Venous ultrasound evaluates the degree of venous congestion (Fig. 3). It combines estimation of the diameter of inferior vena cava (and its respiratory variations) with flow patterns in hepatic veins, portal vein and, eventually, renal veins [37]. Indices of venous stasis may be observed in hypervolemia but also in impaired right ventricular function or conditions with elevated intrathoracic pressures. While this approach has mostly been reported after cardiac surgery [38], recent data suggest that it can also be effective in other patient cohorts [39]. Sonographic evaluation of femoral veins may also be useful [40], as recently reported in patients affected by coronavirus disease 2019 (COVID-19) with right ventricular dysfunction [41].

How to integrate measurements of blood volume, EVLW and fluid responsiveness?

It is relevant to consider the patient’s illness and to combine measurements to accurately assess the hemodynamic profile. A patient may have a normal blood volume but an increased EVLW as the result of increased vascular permeability while another patient may present with an increased EVLW associated with hypervolemia. The different patterns that can be identified using combined measurements of blood volume and EVLW are presented in Fig. 2.

In addition, a patient may still benefit from fluid administration despite the presence of some degree of lung or peripheral edema. As the risk benefit profile may not be advantageous in these patients, it is crucial to determine whether these patients will be fluid responsive prior to the administration of fluids. It may also be interesting to consider more specific thresholds for fluid responsiveness in these patients [29].

When is fluid resuscitation indicated?

Several prerequisites thus need to be fulfilled. First, there should be a trigger for fluid administration (i.e. signs of tissue hypoperfusion) for which the increase in CO induced by fluid administration is considered to be a potential solution. Second, a careful evaluation of potential benefits and risks for fluids should be made. Finally, after these two first steps only, fluid responsiveness should be evaluated [42].

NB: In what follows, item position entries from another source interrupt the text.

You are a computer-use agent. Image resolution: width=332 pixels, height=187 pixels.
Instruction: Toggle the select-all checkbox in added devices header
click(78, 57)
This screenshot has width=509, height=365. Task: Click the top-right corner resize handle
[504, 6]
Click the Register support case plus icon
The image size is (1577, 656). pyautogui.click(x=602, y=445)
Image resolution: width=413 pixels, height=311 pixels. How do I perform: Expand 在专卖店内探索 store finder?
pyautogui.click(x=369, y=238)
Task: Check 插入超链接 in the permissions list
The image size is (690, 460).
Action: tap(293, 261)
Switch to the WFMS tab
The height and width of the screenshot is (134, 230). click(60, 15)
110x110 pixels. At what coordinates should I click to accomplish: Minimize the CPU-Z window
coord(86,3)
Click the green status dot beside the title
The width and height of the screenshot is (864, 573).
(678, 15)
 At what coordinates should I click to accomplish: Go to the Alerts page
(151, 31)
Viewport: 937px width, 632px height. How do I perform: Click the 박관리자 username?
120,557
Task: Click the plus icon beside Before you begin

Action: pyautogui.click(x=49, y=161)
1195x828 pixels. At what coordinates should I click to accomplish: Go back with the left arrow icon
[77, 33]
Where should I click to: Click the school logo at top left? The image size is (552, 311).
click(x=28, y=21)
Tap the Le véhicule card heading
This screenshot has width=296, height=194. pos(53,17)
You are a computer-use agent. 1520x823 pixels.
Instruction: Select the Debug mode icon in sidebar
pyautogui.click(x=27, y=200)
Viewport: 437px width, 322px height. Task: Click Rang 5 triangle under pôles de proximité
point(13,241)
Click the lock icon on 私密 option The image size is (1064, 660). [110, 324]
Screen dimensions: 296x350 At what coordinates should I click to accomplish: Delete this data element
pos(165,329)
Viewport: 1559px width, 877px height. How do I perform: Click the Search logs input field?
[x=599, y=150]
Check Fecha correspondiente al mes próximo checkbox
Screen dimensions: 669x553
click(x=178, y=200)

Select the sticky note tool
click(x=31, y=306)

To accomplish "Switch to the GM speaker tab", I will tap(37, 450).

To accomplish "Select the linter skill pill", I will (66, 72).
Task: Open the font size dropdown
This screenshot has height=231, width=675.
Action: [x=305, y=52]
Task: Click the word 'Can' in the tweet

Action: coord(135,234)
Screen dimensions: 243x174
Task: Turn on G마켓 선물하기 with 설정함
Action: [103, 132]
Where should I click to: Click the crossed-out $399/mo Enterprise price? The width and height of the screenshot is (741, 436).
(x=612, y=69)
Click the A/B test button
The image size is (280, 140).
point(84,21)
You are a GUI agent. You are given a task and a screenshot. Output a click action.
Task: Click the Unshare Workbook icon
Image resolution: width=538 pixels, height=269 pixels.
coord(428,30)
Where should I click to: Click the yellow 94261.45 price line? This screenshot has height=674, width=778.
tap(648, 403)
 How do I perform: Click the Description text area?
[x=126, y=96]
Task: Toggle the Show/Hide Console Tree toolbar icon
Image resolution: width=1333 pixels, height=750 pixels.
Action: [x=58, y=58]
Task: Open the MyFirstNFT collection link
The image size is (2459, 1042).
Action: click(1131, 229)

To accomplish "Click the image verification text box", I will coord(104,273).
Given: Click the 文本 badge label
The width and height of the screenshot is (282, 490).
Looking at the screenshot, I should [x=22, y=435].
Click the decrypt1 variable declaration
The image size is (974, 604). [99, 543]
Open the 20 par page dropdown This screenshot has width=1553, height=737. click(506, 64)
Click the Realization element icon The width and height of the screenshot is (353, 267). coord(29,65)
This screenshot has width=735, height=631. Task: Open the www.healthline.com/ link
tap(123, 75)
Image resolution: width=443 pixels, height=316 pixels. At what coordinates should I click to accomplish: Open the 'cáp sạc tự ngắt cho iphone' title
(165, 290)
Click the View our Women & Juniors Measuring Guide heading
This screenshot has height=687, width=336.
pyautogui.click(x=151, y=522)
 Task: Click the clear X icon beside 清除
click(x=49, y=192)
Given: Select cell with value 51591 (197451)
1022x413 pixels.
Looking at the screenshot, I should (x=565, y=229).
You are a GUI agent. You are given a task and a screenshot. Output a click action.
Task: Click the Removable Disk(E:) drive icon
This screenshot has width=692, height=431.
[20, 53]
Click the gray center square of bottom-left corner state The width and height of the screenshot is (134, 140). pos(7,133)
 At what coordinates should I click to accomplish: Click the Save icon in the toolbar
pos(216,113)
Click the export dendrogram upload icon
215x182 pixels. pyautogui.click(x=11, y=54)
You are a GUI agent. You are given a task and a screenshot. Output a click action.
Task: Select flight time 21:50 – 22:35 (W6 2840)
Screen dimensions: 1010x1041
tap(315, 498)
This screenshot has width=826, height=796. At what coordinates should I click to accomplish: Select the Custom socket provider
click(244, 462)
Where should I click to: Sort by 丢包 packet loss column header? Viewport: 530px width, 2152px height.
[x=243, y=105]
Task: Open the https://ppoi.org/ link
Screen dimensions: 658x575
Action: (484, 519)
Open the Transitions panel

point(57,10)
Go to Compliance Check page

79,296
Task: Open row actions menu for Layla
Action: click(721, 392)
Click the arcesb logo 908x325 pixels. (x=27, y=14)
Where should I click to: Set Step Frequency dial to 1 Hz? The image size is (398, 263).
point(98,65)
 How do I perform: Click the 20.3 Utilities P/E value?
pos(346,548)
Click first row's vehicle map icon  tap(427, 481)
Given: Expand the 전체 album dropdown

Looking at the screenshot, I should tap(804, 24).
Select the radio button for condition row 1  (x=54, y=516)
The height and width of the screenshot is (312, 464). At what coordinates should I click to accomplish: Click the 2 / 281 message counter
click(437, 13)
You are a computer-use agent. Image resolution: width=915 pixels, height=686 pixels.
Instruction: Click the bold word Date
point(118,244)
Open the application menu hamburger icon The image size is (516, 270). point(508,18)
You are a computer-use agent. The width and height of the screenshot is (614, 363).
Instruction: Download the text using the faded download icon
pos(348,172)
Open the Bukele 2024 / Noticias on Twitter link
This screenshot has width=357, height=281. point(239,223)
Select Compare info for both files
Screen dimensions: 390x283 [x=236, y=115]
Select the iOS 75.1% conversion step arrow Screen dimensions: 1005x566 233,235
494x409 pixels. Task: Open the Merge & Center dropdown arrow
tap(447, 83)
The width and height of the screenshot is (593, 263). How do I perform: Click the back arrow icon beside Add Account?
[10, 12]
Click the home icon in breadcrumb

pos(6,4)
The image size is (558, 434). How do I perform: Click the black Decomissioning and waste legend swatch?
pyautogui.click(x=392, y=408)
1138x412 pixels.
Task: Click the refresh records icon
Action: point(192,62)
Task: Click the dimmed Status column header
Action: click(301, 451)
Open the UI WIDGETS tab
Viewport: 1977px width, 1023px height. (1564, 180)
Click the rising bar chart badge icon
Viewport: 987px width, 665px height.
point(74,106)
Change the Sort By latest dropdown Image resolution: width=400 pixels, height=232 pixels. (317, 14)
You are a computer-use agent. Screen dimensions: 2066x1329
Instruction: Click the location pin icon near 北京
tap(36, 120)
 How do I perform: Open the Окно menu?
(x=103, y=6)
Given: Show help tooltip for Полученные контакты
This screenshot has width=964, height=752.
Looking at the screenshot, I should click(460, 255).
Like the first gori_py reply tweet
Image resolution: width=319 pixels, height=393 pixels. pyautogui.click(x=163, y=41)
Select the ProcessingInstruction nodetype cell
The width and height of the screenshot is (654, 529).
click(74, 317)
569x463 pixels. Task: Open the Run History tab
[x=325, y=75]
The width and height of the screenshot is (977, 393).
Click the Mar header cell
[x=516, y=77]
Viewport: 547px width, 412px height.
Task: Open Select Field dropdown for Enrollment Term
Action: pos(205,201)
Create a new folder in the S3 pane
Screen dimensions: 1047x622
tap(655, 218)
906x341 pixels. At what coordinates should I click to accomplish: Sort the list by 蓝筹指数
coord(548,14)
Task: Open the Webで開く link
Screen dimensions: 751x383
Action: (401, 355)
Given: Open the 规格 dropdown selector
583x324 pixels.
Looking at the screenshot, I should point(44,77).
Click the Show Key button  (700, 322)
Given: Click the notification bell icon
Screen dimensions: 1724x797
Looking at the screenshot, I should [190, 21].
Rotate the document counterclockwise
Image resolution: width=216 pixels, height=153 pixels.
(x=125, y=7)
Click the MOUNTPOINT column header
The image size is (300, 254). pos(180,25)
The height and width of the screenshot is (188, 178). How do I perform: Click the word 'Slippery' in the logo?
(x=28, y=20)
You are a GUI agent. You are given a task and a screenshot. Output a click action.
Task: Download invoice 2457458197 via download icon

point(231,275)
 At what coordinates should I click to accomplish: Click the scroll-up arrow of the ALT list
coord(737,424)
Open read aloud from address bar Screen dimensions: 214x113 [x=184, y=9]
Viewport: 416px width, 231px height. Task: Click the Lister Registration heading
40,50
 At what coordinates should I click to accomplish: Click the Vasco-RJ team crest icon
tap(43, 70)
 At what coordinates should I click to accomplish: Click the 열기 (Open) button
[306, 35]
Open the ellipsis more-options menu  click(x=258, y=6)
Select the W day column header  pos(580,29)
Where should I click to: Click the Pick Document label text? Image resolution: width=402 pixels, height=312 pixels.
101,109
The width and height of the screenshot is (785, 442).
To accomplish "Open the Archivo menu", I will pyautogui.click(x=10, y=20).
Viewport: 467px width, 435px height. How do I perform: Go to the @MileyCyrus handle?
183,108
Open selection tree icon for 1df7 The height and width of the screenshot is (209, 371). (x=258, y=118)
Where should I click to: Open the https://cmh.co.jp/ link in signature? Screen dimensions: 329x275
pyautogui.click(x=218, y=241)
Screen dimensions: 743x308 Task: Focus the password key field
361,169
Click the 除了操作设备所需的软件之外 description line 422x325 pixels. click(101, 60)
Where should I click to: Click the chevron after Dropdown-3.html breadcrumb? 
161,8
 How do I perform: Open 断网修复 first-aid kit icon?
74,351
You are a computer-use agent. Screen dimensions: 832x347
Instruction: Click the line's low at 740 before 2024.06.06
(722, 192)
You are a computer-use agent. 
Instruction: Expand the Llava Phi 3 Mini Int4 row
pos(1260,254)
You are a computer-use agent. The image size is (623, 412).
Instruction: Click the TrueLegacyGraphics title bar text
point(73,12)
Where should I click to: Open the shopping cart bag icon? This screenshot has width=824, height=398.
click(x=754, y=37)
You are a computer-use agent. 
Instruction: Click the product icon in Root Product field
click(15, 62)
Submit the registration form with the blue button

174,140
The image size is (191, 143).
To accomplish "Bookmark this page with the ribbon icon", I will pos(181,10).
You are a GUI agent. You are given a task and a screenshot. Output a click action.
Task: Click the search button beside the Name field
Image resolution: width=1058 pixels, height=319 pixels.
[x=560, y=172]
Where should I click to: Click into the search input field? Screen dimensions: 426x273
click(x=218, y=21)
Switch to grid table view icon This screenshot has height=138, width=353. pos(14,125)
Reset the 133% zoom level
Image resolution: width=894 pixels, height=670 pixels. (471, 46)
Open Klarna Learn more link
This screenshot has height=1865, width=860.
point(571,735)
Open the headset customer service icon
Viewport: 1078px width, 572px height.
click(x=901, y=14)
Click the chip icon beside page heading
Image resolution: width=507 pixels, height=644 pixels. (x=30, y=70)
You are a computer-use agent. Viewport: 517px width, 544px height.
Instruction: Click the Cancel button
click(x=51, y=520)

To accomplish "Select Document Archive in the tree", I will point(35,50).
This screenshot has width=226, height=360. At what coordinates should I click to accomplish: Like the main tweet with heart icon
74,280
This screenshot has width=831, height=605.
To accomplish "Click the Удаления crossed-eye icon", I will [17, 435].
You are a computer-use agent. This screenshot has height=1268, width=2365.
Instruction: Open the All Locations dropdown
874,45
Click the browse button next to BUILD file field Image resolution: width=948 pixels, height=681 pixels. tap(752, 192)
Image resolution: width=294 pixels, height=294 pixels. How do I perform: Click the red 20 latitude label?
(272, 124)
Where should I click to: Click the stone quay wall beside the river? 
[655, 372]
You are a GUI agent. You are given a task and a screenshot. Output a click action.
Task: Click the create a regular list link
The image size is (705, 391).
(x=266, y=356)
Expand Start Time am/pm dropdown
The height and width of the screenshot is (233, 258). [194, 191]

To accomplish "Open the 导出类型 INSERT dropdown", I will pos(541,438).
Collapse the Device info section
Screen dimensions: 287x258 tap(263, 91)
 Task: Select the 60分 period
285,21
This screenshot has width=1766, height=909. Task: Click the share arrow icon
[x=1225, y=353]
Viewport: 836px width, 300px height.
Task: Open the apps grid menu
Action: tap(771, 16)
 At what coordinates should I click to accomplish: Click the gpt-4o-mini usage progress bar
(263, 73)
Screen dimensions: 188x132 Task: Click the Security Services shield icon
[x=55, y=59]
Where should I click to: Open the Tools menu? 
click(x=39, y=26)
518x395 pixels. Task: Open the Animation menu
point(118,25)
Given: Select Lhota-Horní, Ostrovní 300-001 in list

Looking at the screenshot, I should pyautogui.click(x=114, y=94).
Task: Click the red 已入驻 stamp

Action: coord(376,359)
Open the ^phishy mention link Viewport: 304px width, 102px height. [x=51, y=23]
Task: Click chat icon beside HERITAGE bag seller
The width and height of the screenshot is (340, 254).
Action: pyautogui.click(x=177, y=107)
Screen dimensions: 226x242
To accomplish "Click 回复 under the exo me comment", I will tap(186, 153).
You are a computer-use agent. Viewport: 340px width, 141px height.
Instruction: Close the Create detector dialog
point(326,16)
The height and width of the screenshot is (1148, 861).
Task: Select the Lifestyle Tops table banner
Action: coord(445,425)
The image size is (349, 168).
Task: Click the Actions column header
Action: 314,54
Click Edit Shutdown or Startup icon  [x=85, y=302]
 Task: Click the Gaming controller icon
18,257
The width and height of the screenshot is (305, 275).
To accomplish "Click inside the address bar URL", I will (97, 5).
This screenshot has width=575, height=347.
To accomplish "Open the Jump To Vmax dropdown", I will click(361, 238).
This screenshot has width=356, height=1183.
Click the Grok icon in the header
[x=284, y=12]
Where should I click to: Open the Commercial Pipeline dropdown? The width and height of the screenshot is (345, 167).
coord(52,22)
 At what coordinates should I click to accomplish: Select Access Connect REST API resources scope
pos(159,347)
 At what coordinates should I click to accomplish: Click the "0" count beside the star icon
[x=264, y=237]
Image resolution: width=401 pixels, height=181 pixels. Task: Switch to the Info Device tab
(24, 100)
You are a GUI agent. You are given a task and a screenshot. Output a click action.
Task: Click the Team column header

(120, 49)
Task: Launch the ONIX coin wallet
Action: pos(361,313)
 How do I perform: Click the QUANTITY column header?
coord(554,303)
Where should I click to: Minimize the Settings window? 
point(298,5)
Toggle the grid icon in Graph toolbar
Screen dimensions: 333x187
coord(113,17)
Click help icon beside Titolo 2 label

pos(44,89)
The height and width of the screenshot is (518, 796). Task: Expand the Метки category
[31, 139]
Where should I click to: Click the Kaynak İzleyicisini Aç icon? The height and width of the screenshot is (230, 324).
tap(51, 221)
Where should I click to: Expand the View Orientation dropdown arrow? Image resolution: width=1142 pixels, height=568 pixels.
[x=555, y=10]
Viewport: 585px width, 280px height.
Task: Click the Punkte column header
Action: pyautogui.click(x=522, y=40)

Selection of the trigger is crucial. Ideally, it should be an index of tissue hypoperfusion that rapidly responds to therapy (the detailed impact of fluids on tissue perfusion are reported in ESM). Prolonged capillary refill time, skin mottling, decreased venous oxygen saturation, and increased veno-arterial PCO2 gradients are excellent triggers for fluid resuscitation. Increased lactate levels are not sufficient in isolation, as hyperlactatemia may take time to resolve and may be also affected by other factors. Continuing resuscitation efforts in patients who normalized their perfusion indices was associated with worse survival [43].

A low blood pressure is often used as a trigger for fluid resuscitation [44], but the pressure response is highly variable in patients in vasodilatory state who increase their CO after fluid administration [8].

The benefit/risk balance of fluids needs to consider the amount of fluid that has already been administered (a positive response is less likely to occur if the patient has already received several liters of fluid) and the potential risks (right ventricular dysfunction, severe hypoxemia, venous congestion and intra-abdominal hypertension).

When there is an indication based on an appropriate trigger and a potentially positive benefit/risk ratio, then fluid responsiveness should be evaluated prior to fluid administration whenever feasible.

How to predict fluid responsiveness?

Due to the variability in the slope of the Frank-Starling curve, single values of markers of cardiac preload do not indicate preload responsiveness, except at high and low values. In contrast, a dynamic approach consists in observing the effects on CO, or its surrogates, of spontaneous or induced changes in cardiac preload [45]. A comprehensive review of the dynamic tests and indices of fluid responsiveness can be found elsewhere [45]. We will rather focus on how these tests benefit from hemodynamic monitoring devices. They can be separated into two categories, methods that mobilize an endogenous amount of fluid mimicking a fluid challenge, and those using variations in cardiac preload induced by mechanical ventilation.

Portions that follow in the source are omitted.